日本大百科全書(ニッポニカ) 「自由式農業」の意味・わかりやすい解説
自由式農業
じゆうしきのうぎょう
freie Wirtschaft ドイツ語
農業における土地利用方式の一種。最初ドイツのチューネンが農業立地論の立場から、作付け順序に拘束されることなく、市況に応じて価格的にもっとも有利な作物を選択する方式を自由式農業と名づけ、市場にもっとも近接して位置する経営方式で、いわゆるチューネンの第一農業圏に成立するものとした。また、同じくドイツのゼッテガストは、チューネンの自由式農業圏を蒸気犂(り)を導入する工業的農業圏とし、それとは別に、自由式農業を、作付け順序の決定が市況に応じて自由に決定できる投機的農業と規定した。
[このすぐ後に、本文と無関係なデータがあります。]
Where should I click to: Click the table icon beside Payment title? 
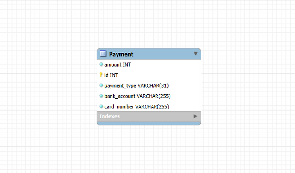[103, 54]
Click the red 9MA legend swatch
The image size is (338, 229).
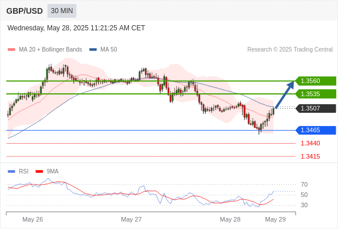tap(39, 172)
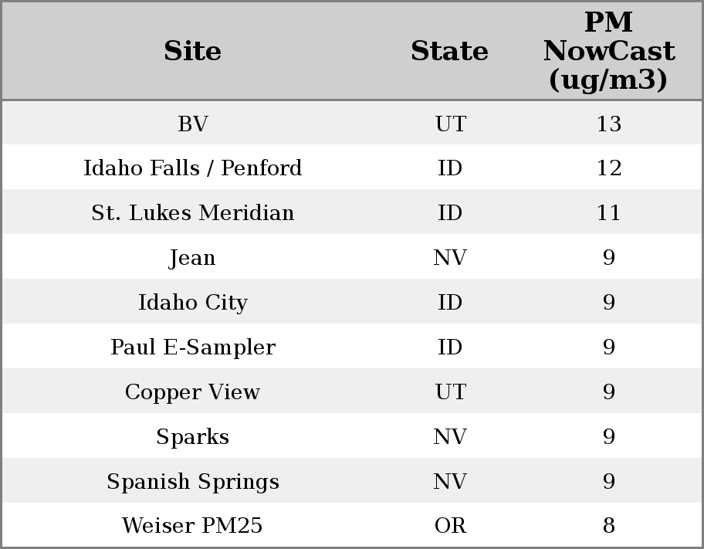Select the St. Lukes Meridian row
Image resolution: width=704 pixels, height=549 pixels.
coord(192,213)
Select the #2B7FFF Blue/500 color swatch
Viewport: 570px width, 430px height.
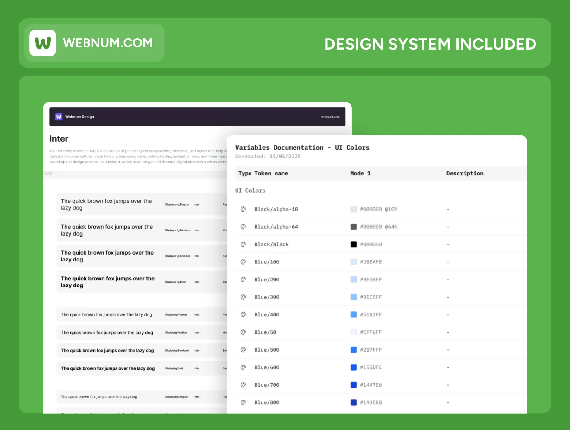click(353, 350)
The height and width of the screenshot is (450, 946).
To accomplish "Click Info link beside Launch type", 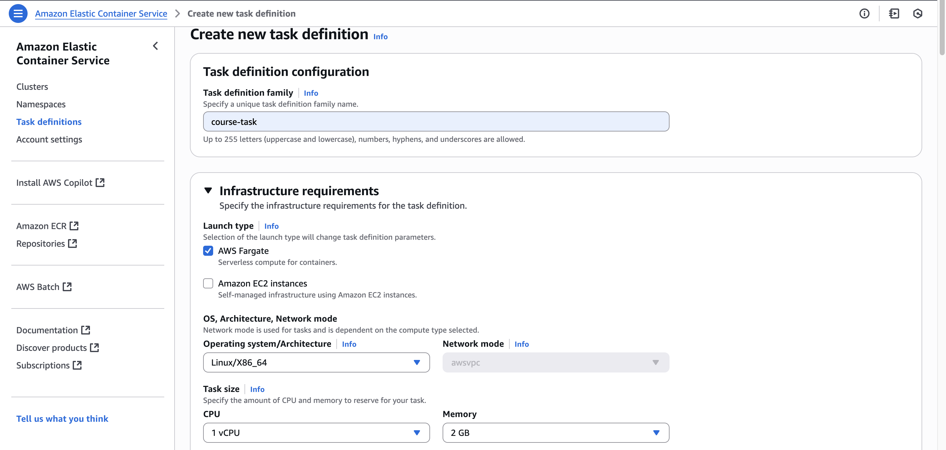I will coord(271,226).
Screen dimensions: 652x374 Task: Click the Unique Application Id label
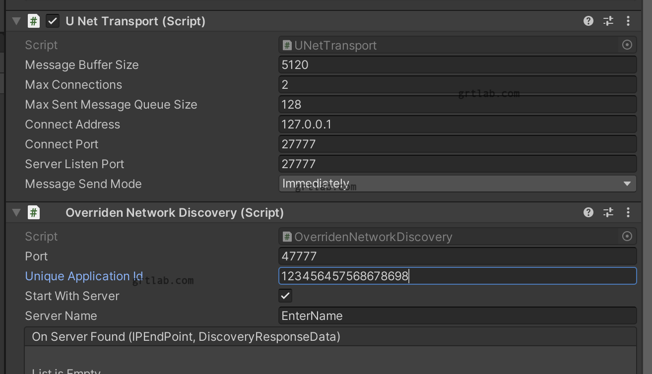(x=83, y=276)
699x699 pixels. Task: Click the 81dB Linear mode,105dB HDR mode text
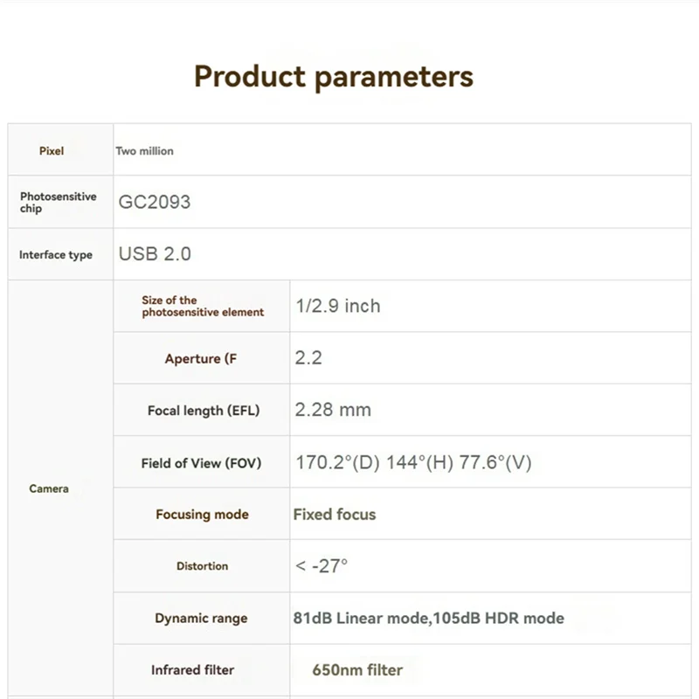tap(428, 618)
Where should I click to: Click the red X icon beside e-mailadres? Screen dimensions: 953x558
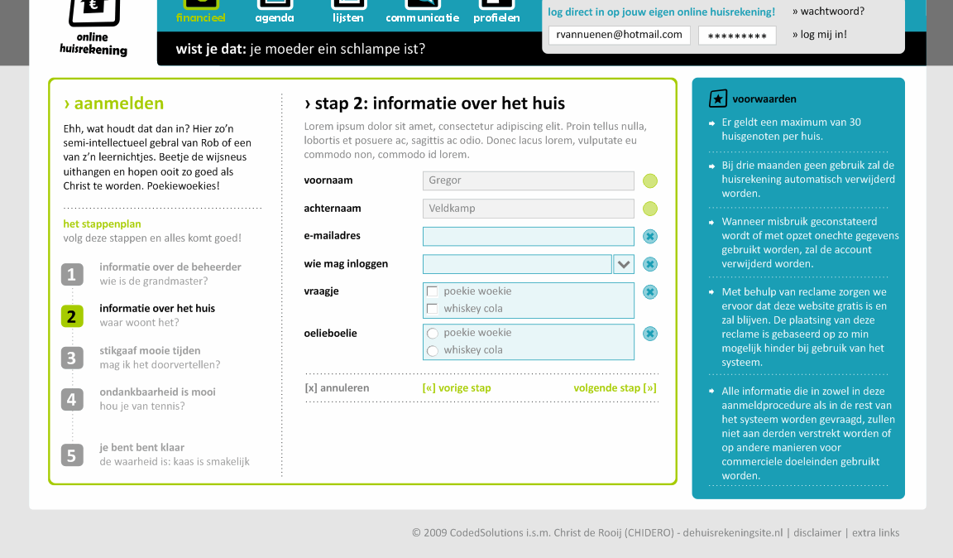650,237
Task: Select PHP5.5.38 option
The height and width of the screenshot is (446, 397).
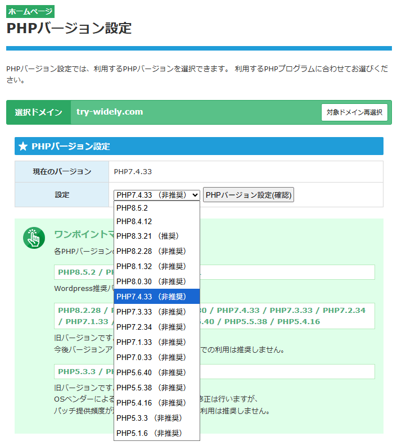Action: point(156,388)
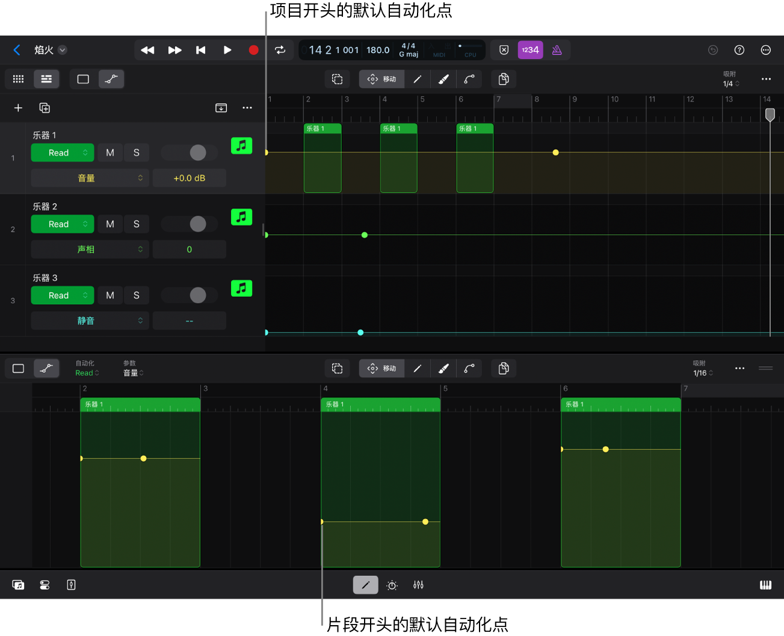Switch to the grid browser view
Image resolution: width=784 pixels, height=636 pixels.
coord(18,79)
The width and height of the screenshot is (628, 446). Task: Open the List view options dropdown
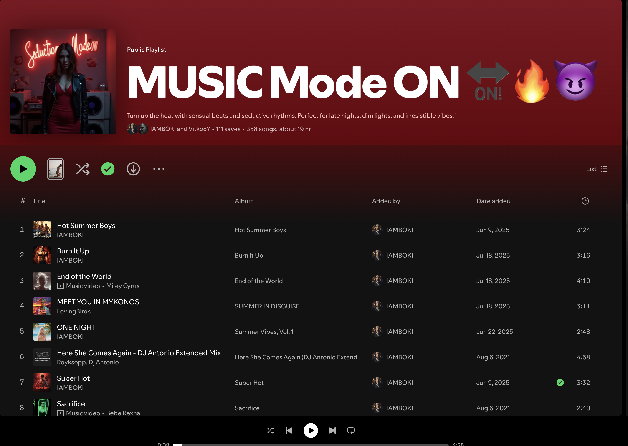[596, 169]
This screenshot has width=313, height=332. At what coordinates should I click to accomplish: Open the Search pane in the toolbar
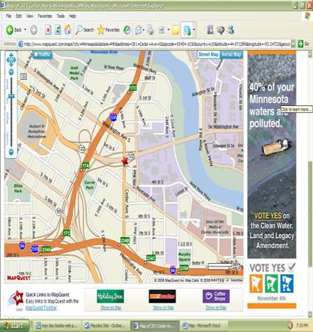pos(85,30)
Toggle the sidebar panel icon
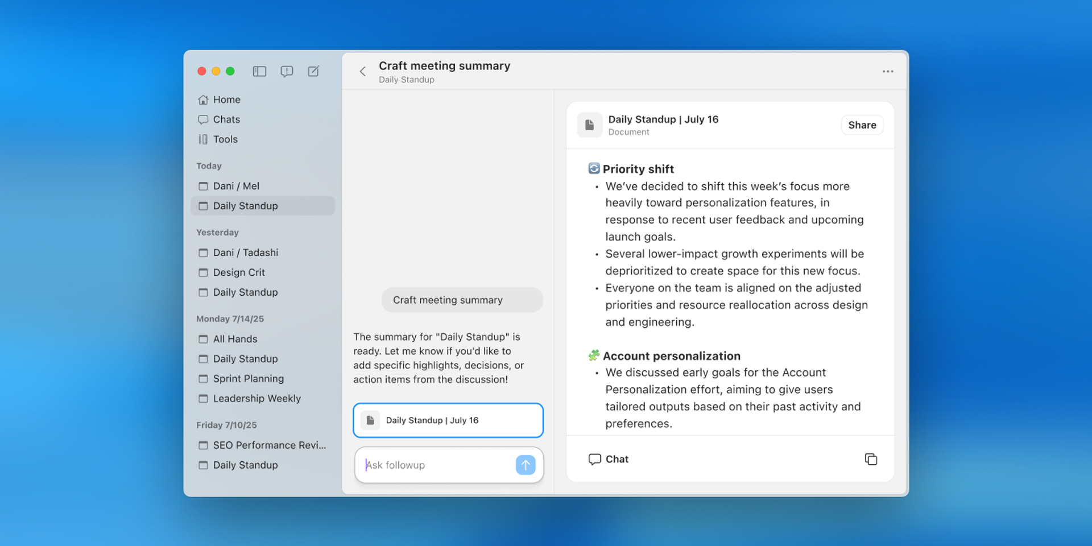1092x546 pixels. click(259, 71)
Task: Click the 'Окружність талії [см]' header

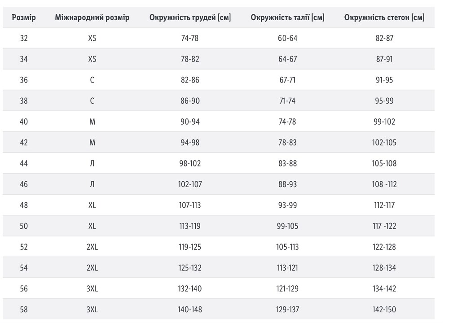Action: pos(287,17)
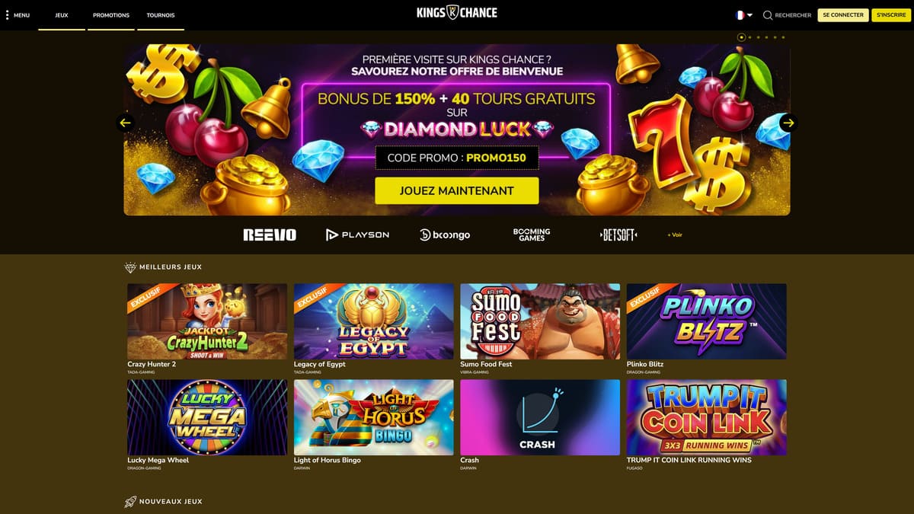The image size is (914, 514).
Task: Choose the Booming Games provider logo
Action: [532, 235]
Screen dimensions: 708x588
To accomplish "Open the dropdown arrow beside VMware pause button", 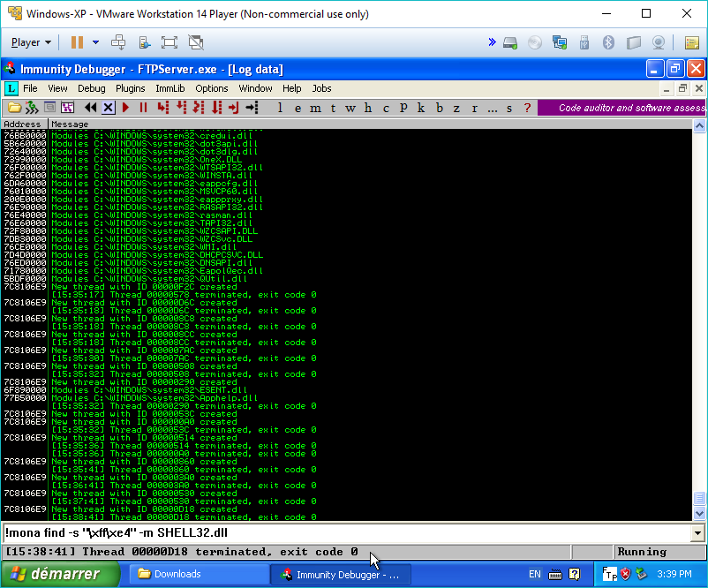I will coord(95,42).
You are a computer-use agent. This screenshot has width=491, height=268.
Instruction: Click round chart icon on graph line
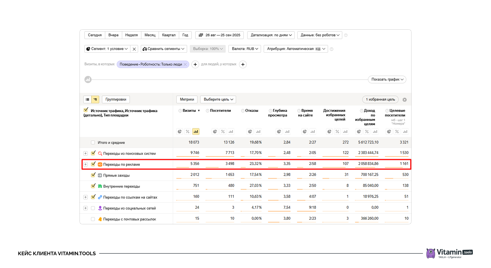[88, 80]
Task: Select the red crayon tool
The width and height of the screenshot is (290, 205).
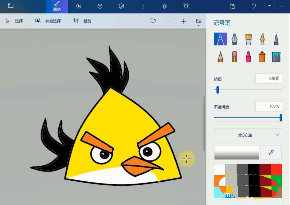Action: (249, 57)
しかし、自由式農業をこのように理解すると、本来、経営方式はある作付け順序型式内で作物交替を自由にしうるものであり、自由式農業の規定はあいまいになる。そこで、ブリンクマン‐アンドレーの農業経営方式の新区分では、自由式農業を高度に発展した輪栽式農業ととらえ、超輪栽式農業と規定する。超輪栽式農業は、禾穀(かこく)作物と禾穀作物以外の簇葉(そうよう)作物との作物交替において、簇葉作物の作付け割合が禾穀作物の作付け割合よりも多くなる経営方式であり、簇葉作物―簇葉作物―禾穀作物の作付け順序項がその作付け順序型式のなかに入ってくる。日本では、都市近郊の蔬菜(そさい)、花卉(かき)などの商品的生産を行っている農業地域に自由式農業が成立する。